=== Directions ===
Repeat the part of the text on South Carolina's kratom bill from "Recent momentum in" to "this legislative session.", word for word.

=== Text section ===
┄┄┄┄┄┄┄┄┄┄┄┄┄┄┄┄┄┄┄┄

Legislators in South Carolina had a unique approach and a broad coalition behind an effort to schedule kratom in the state. What they didn’t have was the support to make the South Carolina kratom ban bill a law.
Recent momentum in the realm of kratom policy has skewed in the favor of advocates, leading to opponents of the plant looking for new avenues of opposition. In South Carolina, an approach to scheduling was proposed in the state house. It still wasn’t enough, with the measure failing to clear its first hurdle, which squashed any hopes of taking action against kratom during this legislative session.
Despite having 18 initial sponsors, H3742 stalled out in the House Judiciary Committee, showing a lack of appetite in the face of a unique attempt at controlling kratom. Unlike other states that have outright banned the plant or listed its active alkaloids as Schedule I substances, South Carolina’s proposed legislation took a different approach. The bill aimed to classify kratom as a Schedule IV substance, thus restricting access to it, despite it not being scheduled at the federal level.

┄┄┄┄┄┄┄┄┄┄┄┄┄┄┄┄┄┄┄┄

=== Dataset entries ===
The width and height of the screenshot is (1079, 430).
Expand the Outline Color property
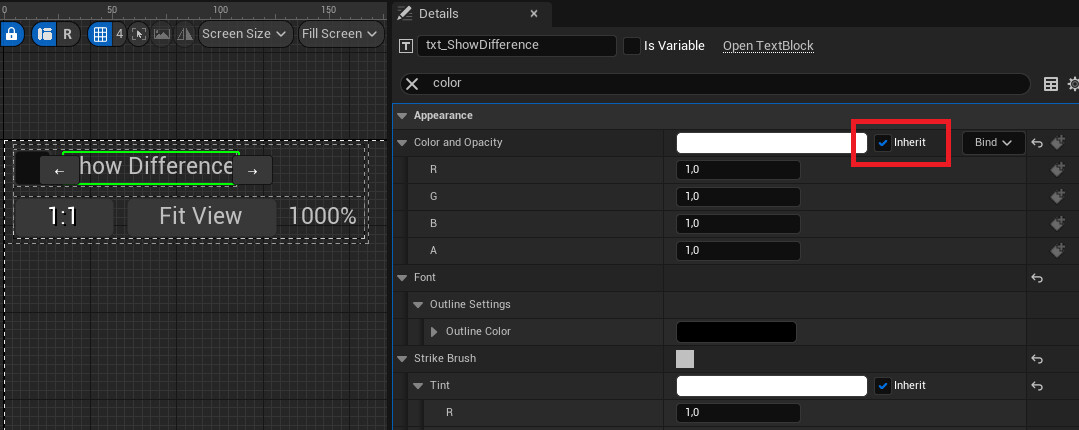click(x=434, y=332)
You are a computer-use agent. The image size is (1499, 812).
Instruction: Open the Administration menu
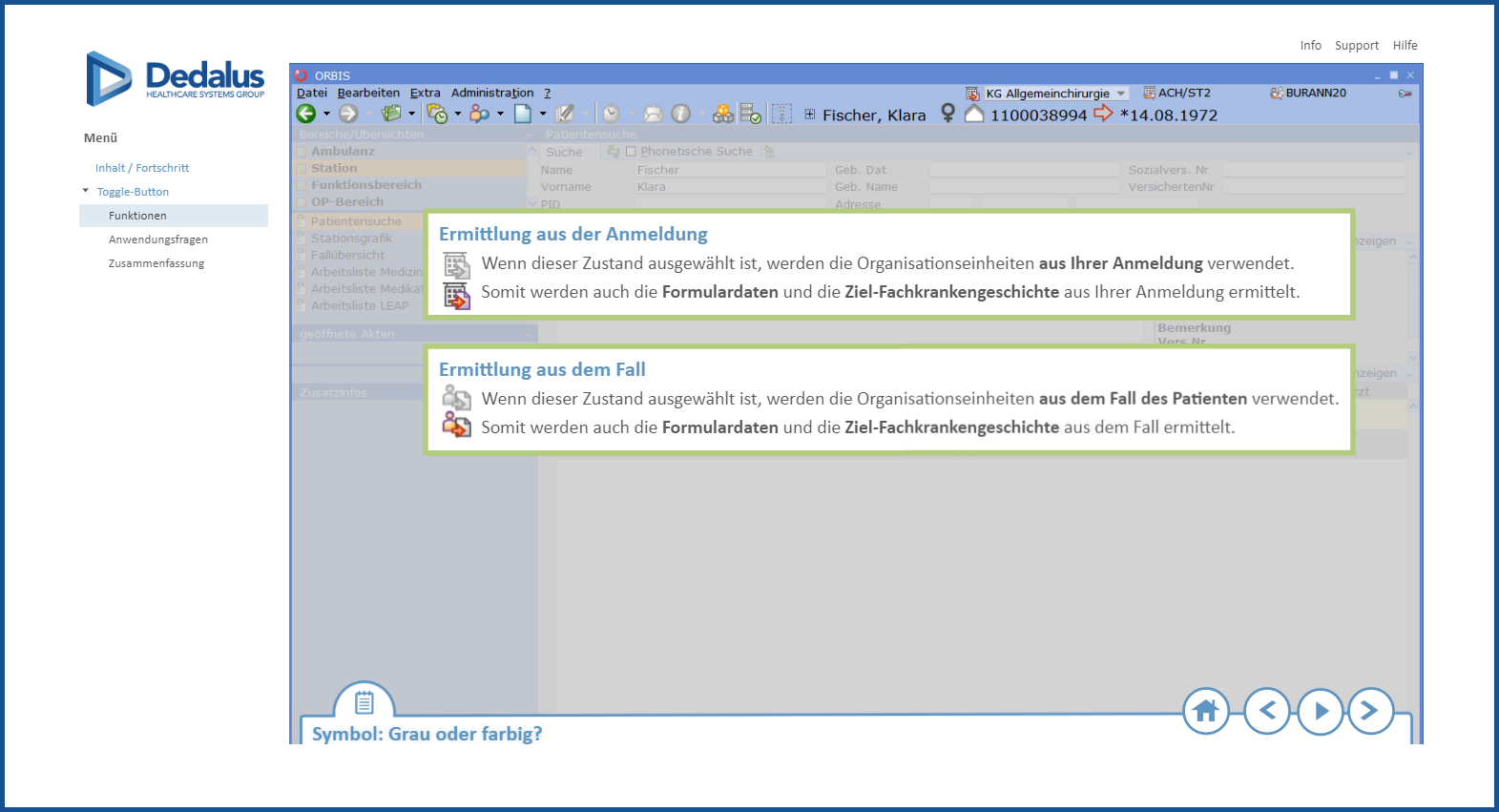(491, 94)
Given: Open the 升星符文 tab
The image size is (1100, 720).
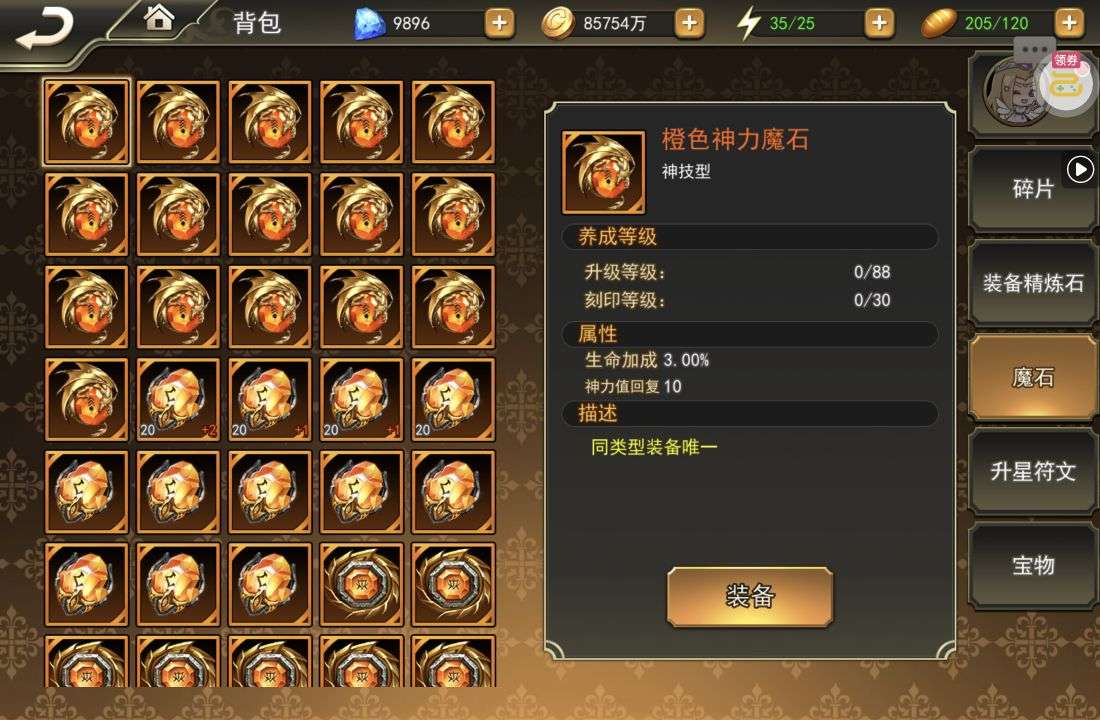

┄┄┄┄┄┄┄┄┄┄┄┄┄┄┄┄┄┄┄┄

=== Result of this exercise ===
Recent momentum in the realm of kratom policy has skewed in the favor of advocates, leading to opponents of the plant looking for new avenues of opposition. In South Carolina, an approach to scheduling was proposed in the state house. It still wasn’t enough, with the measure failing to clear its first hurdle, which squashed any hopes of taking action against kratom during this legislative session.